▶ **Your objective**: Once the line containing "Task: Click the" is found in the data below, repeat it and every later line exactly, leaving the pictures out.

▶ **Data for analysis**:

*** Block opens ***

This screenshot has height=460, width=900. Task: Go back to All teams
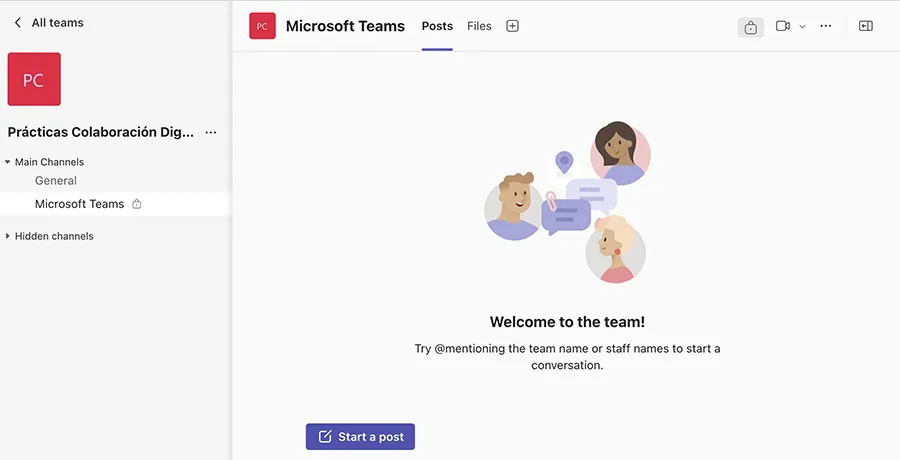tap(57, 22)
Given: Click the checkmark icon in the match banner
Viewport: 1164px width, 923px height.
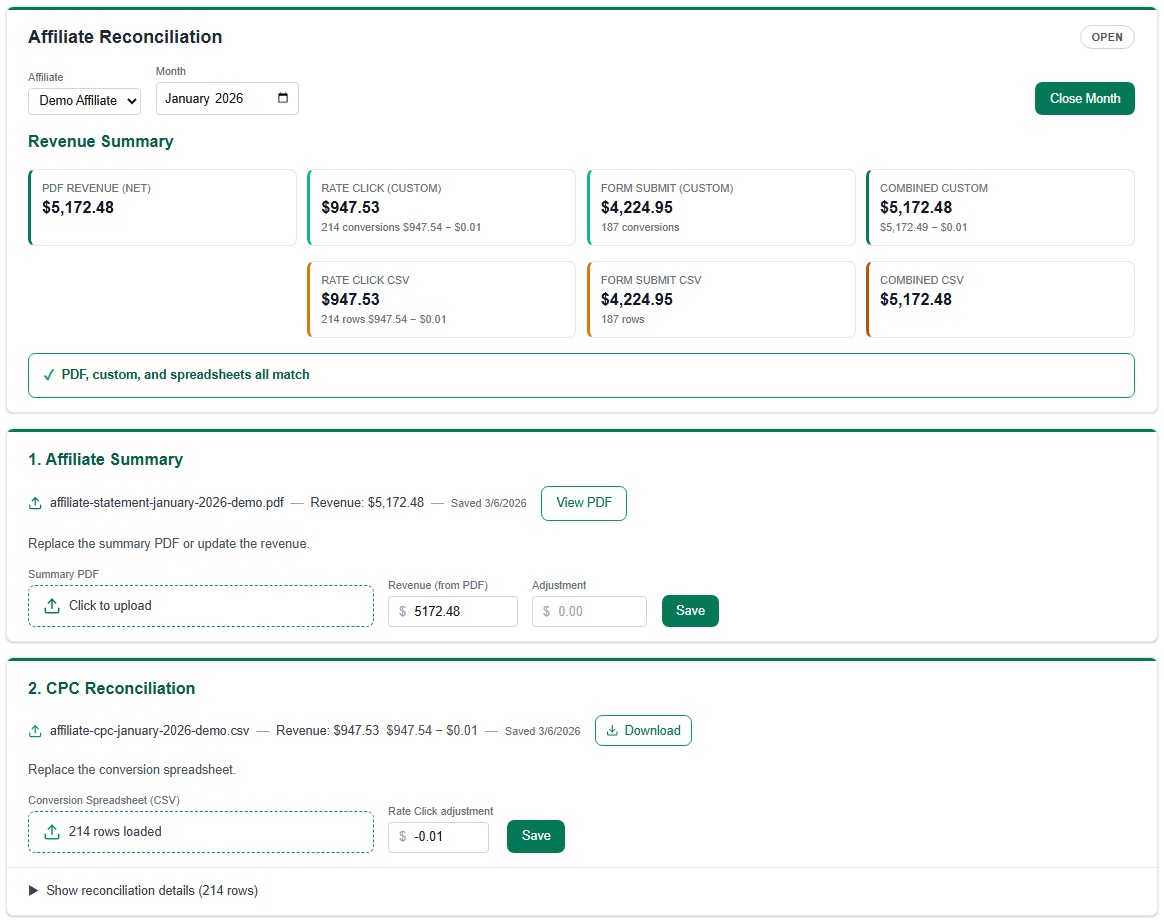Looking at the screenshot, I should [x=49, y=374].
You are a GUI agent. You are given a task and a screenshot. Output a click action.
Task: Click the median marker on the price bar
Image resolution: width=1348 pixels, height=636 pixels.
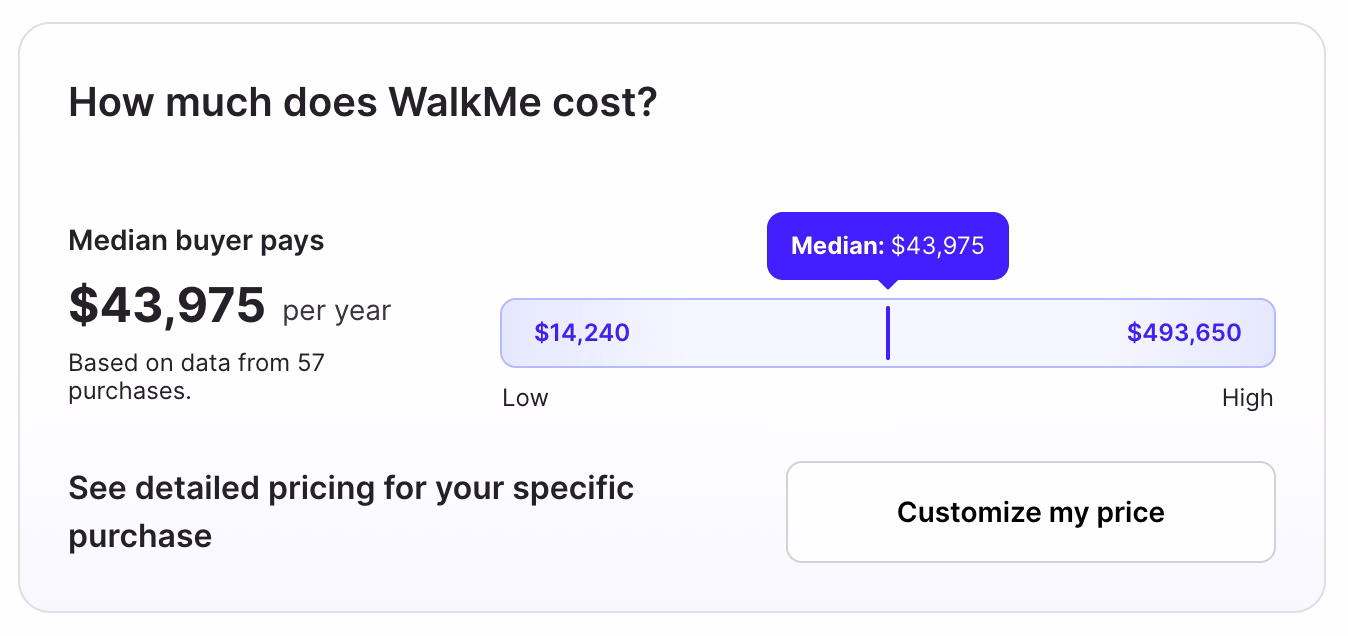tap(887, 332)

*** Block closes ***

▶ **Written response**:
Task: Click the median marker on the price bar
Image resolution: width=1348 pixels, height=636 pixels.
tap(887, 332)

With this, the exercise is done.